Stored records
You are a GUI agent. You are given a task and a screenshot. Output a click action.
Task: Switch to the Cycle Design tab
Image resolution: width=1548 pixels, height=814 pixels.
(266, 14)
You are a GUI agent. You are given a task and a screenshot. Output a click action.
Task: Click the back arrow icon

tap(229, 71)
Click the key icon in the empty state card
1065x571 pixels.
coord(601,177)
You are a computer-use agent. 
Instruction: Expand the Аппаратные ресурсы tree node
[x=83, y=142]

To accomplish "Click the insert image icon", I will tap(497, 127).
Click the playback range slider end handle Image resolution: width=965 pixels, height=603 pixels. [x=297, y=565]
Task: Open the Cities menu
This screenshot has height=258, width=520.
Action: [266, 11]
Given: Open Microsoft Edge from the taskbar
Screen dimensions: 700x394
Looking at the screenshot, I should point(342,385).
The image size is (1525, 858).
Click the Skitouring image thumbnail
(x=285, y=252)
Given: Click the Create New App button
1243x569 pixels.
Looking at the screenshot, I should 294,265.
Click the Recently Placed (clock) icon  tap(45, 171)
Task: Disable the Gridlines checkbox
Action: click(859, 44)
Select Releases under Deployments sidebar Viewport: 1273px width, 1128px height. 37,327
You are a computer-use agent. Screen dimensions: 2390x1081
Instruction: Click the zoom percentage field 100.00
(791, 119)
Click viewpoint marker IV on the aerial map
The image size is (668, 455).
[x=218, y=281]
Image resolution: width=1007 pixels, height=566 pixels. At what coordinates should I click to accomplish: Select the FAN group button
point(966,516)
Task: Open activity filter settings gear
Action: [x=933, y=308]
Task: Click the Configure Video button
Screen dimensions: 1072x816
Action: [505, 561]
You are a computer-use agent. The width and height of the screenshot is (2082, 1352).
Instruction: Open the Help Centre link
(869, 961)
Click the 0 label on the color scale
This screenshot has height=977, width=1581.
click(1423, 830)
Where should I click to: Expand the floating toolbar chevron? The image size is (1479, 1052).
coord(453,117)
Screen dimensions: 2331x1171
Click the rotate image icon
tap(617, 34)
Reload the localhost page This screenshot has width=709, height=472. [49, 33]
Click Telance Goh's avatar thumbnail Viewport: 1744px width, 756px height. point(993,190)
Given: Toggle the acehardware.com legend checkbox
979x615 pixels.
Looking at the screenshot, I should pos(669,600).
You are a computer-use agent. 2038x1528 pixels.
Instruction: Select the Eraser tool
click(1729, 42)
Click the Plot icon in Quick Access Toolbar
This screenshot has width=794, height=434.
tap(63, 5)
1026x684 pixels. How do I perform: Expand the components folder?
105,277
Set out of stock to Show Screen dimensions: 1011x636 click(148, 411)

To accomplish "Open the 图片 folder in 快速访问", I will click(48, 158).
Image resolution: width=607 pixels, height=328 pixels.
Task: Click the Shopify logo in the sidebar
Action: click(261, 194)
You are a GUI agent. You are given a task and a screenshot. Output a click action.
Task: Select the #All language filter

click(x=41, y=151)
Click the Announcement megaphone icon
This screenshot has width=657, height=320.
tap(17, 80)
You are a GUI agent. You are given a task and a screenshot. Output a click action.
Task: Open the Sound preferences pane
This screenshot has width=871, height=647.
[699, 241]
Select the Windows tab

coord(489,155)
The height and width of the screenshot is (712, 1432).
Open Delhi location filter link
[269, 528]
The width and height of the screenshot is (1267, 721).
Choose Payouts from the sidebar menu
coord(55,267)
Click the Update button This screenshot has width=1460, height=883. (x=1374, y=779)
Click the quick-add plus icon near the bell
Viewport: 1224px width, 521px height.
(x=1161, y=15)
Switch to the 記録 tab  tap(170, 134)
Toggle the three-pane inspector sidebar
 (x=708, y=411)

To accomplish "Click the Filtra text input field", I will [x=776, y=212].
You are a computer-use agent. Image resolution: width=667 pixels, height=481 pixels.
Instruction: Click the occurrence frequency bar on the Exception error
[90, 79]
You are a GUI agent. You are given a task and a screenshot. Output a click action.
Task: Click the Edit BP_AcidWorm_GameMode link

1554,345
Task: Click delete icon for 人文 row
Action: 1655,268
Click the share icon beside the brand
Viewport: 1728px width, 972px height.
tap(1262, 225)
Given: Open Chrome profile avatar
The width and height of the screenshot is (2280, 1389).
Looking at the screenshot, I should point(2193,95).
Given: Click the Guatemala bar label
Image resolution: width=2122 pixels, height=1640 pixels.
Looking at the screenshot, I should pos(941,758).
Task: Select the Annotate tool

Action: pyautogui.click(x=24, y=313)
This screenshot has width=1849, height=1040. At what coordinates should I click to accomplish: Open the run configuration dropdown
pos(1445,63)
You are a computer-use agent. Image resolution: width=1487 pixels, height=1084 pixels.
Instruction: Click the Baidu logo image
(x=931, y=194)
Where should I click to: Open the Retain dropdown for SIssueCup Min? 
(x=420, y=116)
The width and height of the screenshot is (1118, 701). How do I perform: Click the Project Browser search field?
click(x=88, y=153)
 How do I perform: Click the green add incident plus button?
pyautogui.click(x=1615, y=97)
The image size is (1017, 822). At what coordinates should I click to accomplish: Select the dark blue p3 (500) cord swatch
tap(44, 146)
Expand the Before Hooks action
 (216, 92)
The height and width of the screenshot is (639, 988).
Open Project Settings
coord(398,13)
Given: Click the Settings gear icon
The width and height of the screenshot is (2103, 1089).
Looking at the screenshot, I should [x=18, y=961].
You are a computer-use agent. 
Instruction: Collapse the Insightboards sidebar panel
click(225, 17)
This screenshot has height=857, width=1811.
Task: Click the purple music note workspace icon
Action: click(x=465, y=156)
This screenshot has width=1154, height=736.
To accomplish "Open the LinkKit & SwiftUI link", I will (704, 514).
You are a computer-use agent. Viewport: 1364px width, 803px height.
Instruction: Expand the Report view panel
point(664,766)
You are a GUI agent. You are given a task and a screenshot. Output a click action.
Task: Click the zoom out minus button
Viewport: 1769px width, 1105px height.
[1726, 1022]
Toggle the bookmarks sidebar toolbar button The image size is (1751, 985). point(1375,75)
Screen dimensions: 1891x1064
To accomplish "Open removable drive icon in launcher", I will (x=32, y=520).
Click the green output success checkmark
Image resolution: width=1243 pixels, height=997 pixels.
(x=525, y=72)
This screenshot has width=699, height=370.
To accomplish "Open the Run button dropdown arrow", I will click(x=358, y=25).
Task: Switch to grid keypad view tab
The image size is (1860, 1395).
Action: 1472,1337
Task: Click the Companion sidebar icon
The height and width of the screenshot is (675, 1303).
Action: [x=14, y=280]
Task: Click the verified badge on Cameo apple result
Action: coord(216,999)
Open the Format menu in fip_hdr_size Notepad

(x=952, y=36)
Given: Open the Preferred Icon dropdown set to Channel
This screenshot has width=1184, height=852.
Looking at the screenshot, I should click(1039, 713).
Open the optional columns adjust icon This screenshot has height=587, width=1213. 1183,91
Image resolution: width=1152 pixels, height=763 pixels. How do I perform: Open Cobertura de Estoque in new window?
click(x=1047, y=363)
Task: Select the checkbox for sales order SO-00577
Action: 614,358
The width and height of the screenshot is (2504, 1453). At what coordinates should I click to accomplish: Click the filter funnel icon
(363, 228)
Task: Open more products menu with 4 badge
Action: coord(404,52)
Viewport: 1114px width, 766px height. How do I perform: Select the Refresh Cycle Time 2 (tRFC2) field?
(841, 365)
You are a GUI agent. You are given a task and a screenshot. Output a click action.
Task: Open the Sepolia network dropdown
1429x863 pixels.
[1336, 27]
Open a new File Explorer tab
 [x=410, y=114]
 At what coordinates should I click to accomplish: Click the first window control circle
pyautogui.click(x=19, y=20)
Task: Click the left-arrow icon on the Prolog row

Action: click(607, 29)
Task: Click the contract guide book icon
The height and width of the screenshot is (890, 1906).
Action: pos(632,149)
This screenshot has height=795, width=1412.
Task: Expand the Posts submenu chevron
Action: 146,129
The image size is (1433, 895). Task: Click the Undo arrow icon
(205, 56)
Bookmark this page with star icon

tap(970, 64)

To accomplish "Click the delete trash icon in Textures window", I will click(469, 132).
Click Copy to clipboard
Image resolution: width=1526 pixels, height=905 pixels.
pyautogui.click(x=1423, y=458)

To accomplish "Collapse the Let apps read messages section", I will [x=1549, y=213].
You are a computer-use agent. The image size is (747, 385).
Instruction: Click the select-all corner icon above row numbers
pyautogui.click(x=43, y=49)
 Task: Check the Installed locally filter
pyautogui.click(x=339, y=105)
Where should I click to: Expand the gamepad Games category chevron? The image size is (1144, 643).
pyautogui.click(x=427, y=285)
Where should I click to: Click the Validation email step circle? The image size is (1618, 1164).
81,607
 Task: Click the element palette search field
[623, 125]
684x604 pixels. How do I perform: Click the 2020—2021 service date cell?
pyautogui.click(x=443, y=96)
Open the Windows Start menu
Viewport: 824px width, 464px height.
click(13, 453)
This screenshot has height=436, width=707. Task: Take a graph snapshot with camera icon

ABOUT THIS TASK:
Every line above that holds the string "Switch" should be returned.

EXERCISE SOLUTION:
Task: Switch to the Cycle Design tab
Switch to the 記録 tab  tap(170, 134)
Task: Switch to grid keypad view tab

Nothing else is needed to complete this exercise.